▸ Goal of the exercise: Rewrite the lines from the first one through the line containing "will (x=400, y=582).", changing "screenshot" to "image" and keeping everything else the same.

▸ Materials provided:
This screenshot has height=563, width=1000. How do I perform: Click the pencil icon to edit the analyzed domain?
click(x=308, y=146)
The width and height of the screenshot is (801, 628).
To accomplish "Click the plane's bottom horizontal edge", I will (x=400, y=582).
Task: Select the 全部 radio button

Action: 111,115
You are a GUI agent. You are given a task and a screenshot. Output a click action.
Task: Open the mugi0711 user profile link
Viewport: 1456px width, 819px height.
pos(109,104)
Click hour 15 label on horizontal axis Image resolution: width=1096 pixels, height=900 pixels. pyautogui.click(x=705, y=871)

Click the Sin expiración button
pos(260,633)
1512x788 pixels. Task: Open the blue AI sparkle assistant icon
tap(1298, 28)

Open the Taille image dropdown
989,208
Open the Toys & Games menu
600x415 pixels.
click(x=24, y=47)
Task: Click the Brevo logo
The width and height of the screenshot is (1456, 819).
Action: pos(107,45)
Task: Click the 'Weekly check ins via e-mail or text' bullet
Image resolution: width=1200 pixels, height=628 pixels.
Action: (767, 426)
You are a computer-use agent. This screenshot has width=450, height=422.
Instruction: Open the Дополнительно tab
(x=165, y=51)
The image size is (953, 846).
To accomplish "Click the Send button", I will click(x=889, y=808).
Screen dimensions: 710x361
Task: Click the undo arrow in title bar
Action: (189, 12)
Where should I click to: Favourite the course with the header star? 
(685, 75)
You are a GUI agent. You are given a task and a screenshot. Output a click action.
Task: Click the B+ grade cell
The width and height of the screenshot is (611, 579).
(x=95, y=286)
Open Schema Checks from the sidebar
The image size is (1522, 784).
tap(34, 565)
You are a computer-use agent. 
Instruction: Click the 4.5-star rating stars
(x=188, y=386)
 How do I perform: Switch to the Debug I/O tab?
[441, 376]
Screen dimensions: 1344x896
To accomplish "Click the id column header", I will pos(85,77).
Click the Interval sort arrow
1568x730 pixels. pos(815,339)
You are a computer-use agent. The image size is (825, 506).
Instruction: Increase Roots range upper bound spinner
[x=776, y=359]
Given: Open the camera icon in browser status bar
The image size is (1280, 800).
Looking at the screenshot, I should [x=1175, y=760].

▸ Answer:
This image has height=563, width=1000. How do I perform: Click the pencil icon to edit the analyzed domain?
click(x=308, y=146)
The width and height of the image is (801, 628).
To accomplish "Click the plane's bottom horizontal edge", I will (x=400, y=582).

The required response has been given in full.